In this respect, Keyes reminds me of the prophet, Jeremiah. Jeremiah repeatedly indicted Israel for willfully abandoning G-d and worshipping idols. He prophesied that judgment would follow. Jeremiah's admonitions were met with threats on his life and later he was beaten, put in stocks, imprisoned and placed in an empty well, left to die.

Keyes has not been beaten or left to die, but his words are heartily rejected by those who don't want to hear. Even some conservative commentators are referring to his ideas as "nutty" and "extreme."

Keyes is only an extremist if lying and circumlocution have become the norm for politicians. He is just saying things that make many people, including Republicans, uncomfortable. People don't want to be told that their society is ailing morally because they know they have a responsibility for its condition and its healing. It's much easier to deny the problem.
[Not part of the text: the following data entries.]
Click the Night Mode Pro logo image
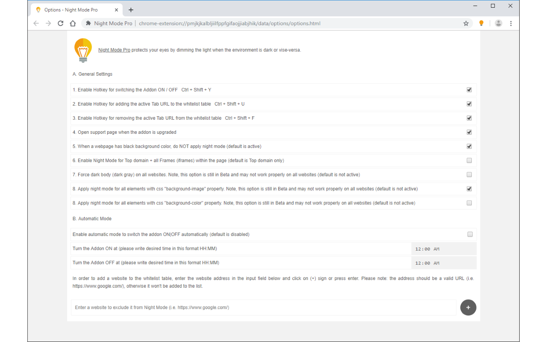Screen dimensions: 547x342 coord(83,50)
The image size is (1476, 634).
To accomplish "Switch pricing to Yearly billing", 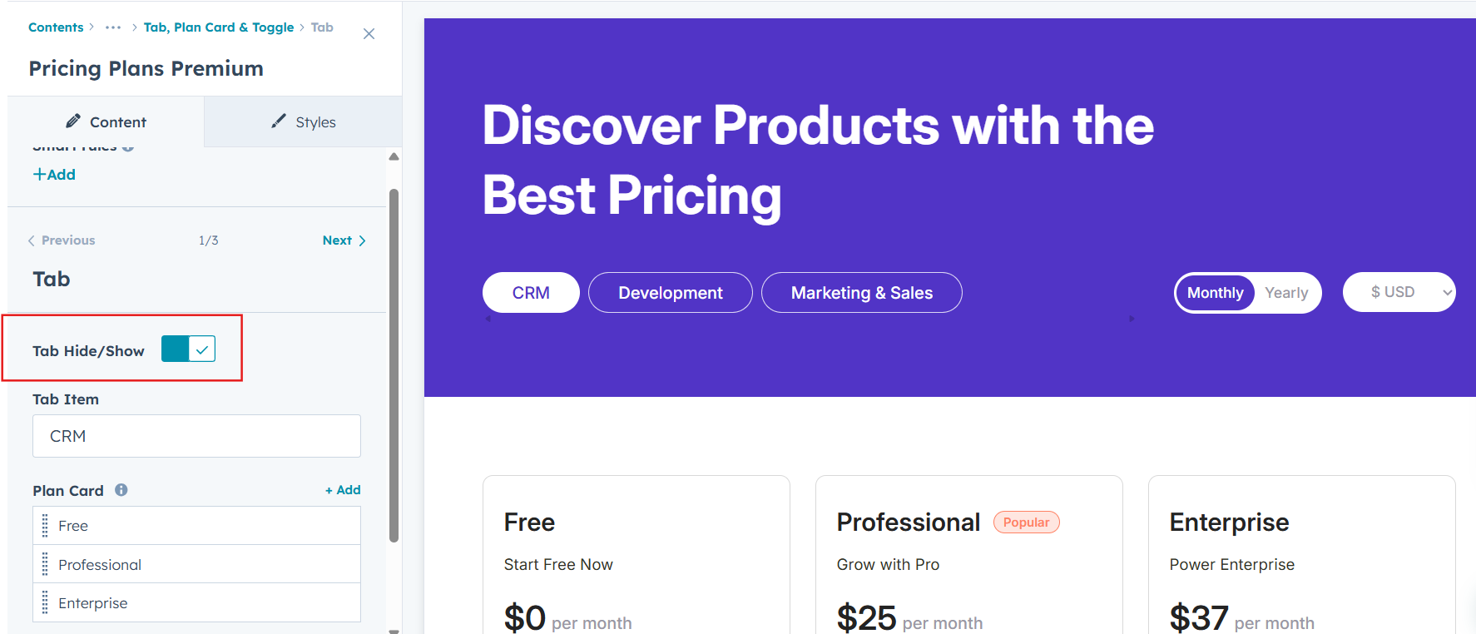I will tap(1286, 293).
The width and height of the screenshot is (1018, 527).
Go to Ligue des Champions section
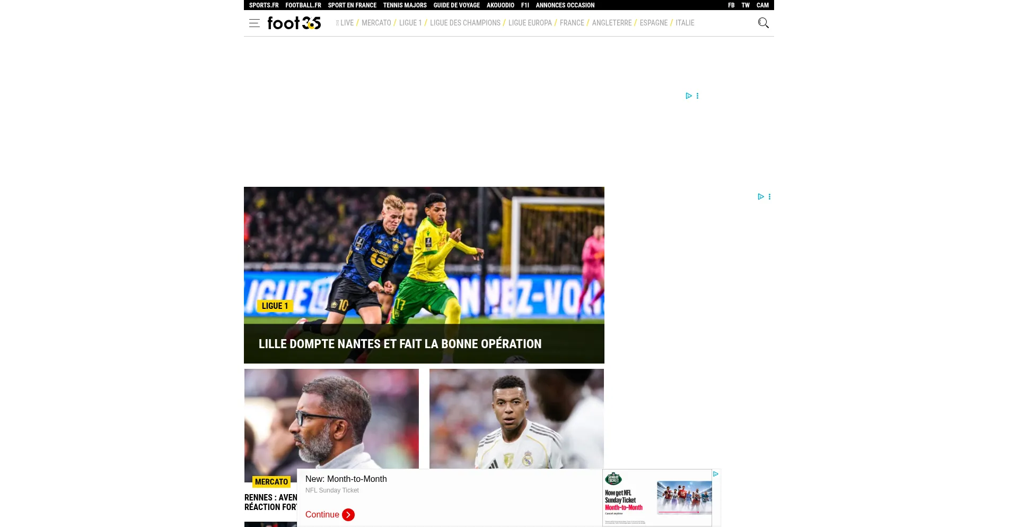point(464,23)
Keyes is also saying that we should return to our constitutional roots. That conservative message can only be labeled extreme if we acknowledge that we have radically abandoned those roots -- another damning admission.

Keyes' message is striking a responsive chord with many voters, but he's far from leading the pack. Yet he's talking straight and telling the truth. Just like Jeremiah.

So next time we hear the glib line that voters just want to be told the truth we should not accept it unquestioningly. Instead, we should probably ask ourselves whether indeed we can handle the truth.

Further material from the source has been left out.